=== What is being asked ===
Begin with the opening line of the records and extract each line through the one holding "You are a computer-use agent. The"; pictures are not part of the copy.

[Collected data]
=== Section Start ===
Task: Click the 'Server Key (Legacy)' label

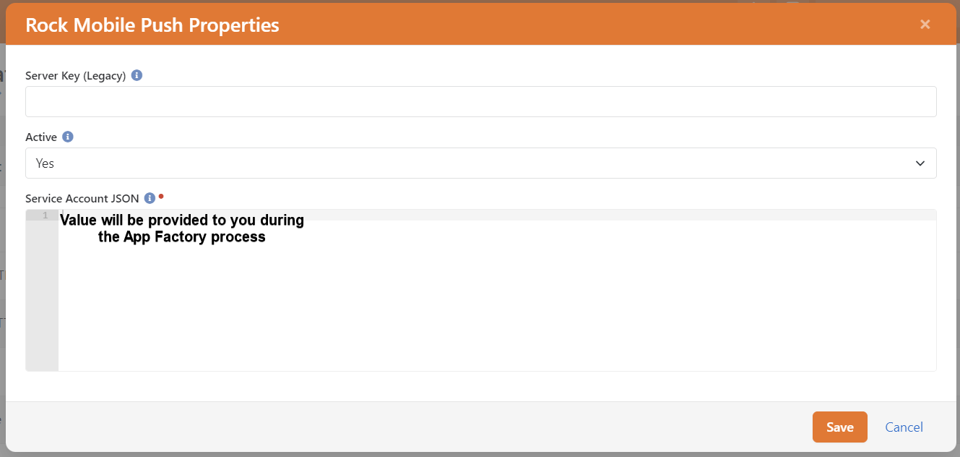Action: [76, 75]
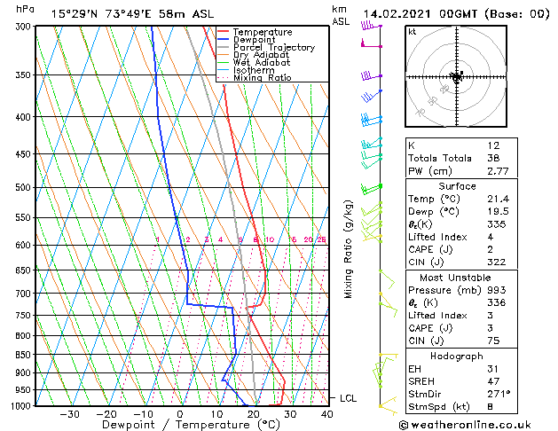Click the StmDir value in Hodograph table
The height and width of the screenshot is (431, 558).
pyautogui.click(x=499, y=394)
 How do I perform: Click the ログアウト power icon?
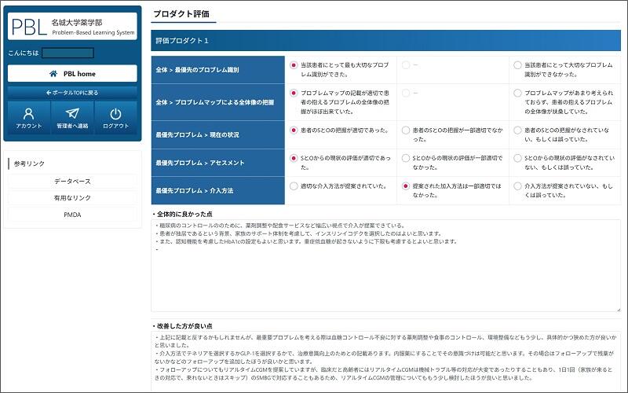click(x=115, y=115)
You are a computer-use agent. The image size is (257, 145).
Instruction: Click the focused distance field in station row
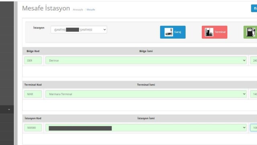coord(253,128)
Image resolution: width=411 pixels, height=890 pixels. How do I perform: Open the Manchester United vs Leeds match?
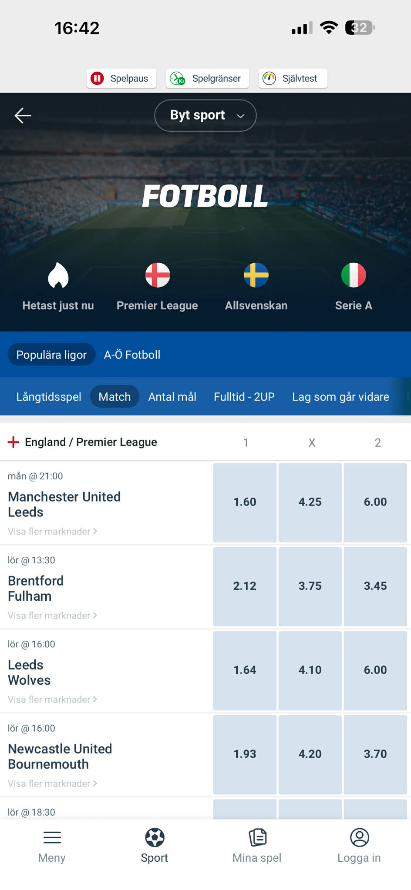click(x=64, y=504)
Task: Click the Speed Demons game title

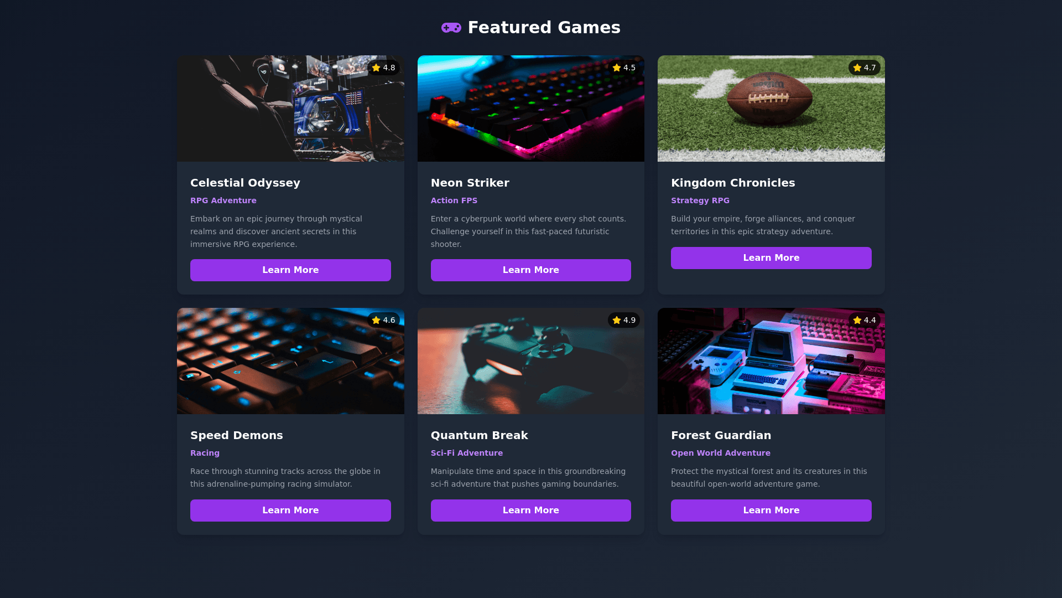Action: coord(237,435)
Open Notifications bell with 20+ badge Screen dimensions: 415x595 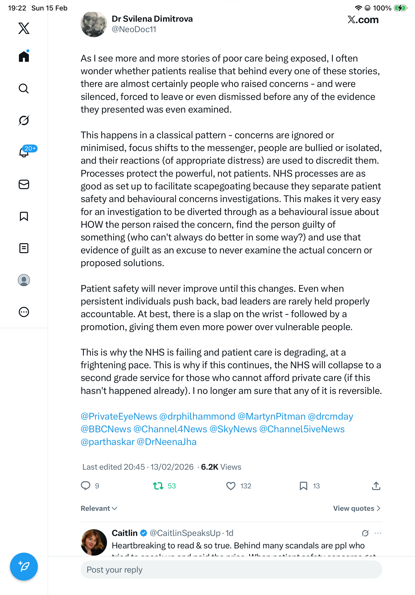point(24,152)
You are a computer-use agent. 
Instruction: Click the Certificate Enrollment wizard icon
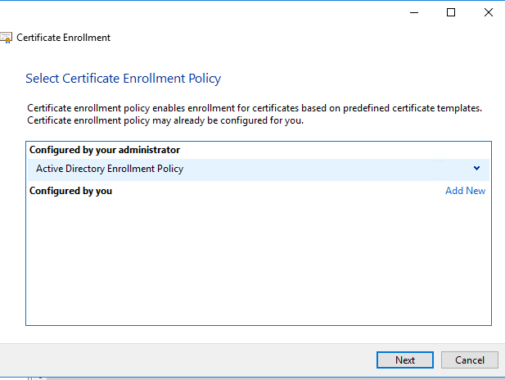point(6,38)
=== Section End ===
=== Written reply ===
Task: Click the 'Server Key (Legacy)' label

Action: [76, 75]
Click the StmDir value in Hodograph table
The height and width of the screenshot is (431, 558).
pyautogui.click(x=499, y=394)
 How do I perform: Click the ログアウト power icon?
click(x=115, y=115)
You are a computer-use agent. The image size is (257, 145).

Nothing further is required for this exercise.